Luftschadstoff nach TA Luft Anzahl Autos Fahrstrecke 100 km (Otto/Diesel) entsprechend Asphaltmischwerk Anzahl Autos Fahrstrecke 5 km (Otto/Diesel) entsprechend Asphaltmischwerk
CO 495/990 9.900/19.800
Gesamtstaub (einschließlich Feinstaub) 2.200/2.200 44.000/44.000
Stickstoffoxide (angegeben als Stickstoffdioxid) 2.883/2.162 57.660/43.240
Gesamt-C 250/- 5.000/-

 

Außerdem konnte gezeigt werden, dass die Abgasnorm Euro-6 nicht unmittelbar mit den Vorgaben der TA Luft vergleichbar ist. Es werden in der Euro-6 nur Emissionen pro gefahrenen Kilometer als Grenzwerte definiert. Ein Vergleich zur TA Luft ist nur auf Basis von Emissionskonzentrationen möglich.

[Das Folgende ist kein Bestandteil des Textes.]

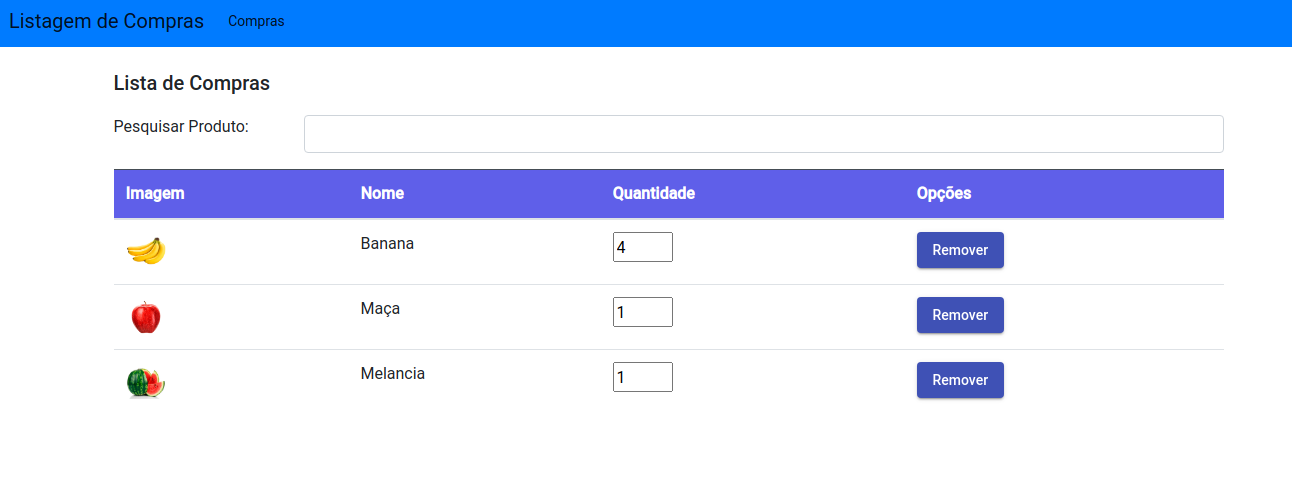Click the Banana quantity field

Auch für Autos können mit Hilfe des Abgasvolumenstromes Schadstoffkonzentrationen errechnet werden. Der Abgasvolumenstrom hängt vom Treibstoffverbrauch und der Treibstoffart ab. Bei einem Verbrauch von 10 l Benzin entstehen aufgerundet 100 m³ Abgas. Es ist also als grobe Abschätzung ein Faktor von 10 anzusetzen. Somit entstehen bei 100 km/h mit einem Verbrauch von 10 l Benzin pro Stunde ein Abgasvolumenstrom von 100 m³/h.

Gleichzeitig dürfen nach Euro-6 bi zu 1 g CO pro km emittiert werden. Das sind in diesem Fall 100 g in einer Stunde. Daraus ergibt sich eine Konzentration von 100 g/100 m³ also 1 g/m³. Folglich endspricht Euro-6 in diesem Fall nahezu vollständig der TA Luft. Für die Stickoxide ergibt sich für Euro-6 Motoren mit 0,6 g/m³ ein Wert, der oberhalb der TA Luft liegt. Die Emissionskonzentration für Staub aus Motoren liegen etwas unterhalb der TA Luft Grenzwerte für Gesamtstaub.

Gemessen an den Emissionskonzentrationen sind die Grenzwerte für Euro-6 Motoren tatsächlich in der gleichen Größenordnung wie die Grenzwerte der TA Luft für Asphaltmischwerke.

Dennoch sollten Asphaltmischwerke nicht mit Automotoren verglichen werden. Entscheidend für die Auswirkungen der Luftschadstoffe ist die Höhe der Immissionen, also die Konzentration im Umfeld der Menschen. Da sowohl die Abführung der Abgase und auch die Entfernung zu Wohngebieten sehr unterschiedlich ist, muss in jedem Einzelfall abgewogen werden.